Sentuhan lembut di bahunya membuat Zeyra membeku. Dia merasakan jemari besar menyentuh dagunya. Pria yang ia yakini adalah sosok ayahnya, menatap Zeyra dengan tatapan teduh. Pria itu mengusap air mata di kedua pipi putrinya.

Jangan menangis, putriku.

"A-ayah?" lirihnya.

Putriku kini telah tumbuh menjadi gadis yang sangat cantik. Kemarilah, Ayah ingin memelukmu.

Pria itu merentangkan tangan dengan senyum yang tak pudar. Tanpa ragu, Zeyra segera menubrukkan dirinya. Dia menangis kencang, tak kuasa menahan tangis bahagia dan sedih di saat yang bersamaan.

Wanita muda itu memandang Sura. Mereka berdua kemudian ikut bergabung bersama ayah dan anak itu. Mereka saling berpelukan. Menyalurkan rasa rindu yang teramat dalam. Sudah sangat lama Zeyra menantikan momen ini. Di mana ia akhirnya bisa merasakan pelukan hangat kedua orangtuanya. Zeyra sangat bahagia. Rasanya dia ingin serakah dan tidak mau melepaskan mereka.

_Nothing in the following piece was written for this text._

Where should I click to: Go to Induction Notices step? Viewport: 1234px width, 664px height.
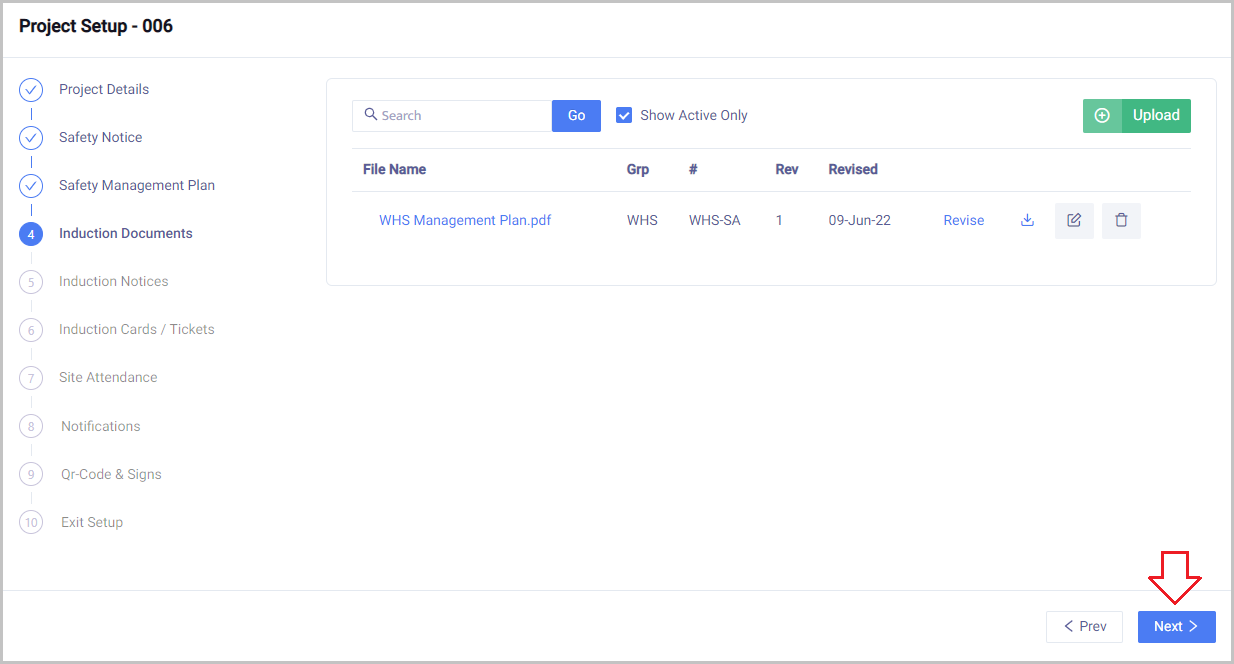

Namun, tak lama kemudian mereka menguraikan pelukan. Zeyra menatap sedih dengan bibir cemberut, ia merasa seperti kehilangan sesuatu. Wanita muda itu terkekeh geli, dia mencium kedua pipi putrinya.

Kami sangat menyayangimu.

"Zey juga! Zey sangat menyayangi kalian!" pekik Zeyra. Dia merentangkan tangan, ingin kembali memeluk mereka tetapi usapan lembut di puncak kepalanya membuat Zeyra mengerjap.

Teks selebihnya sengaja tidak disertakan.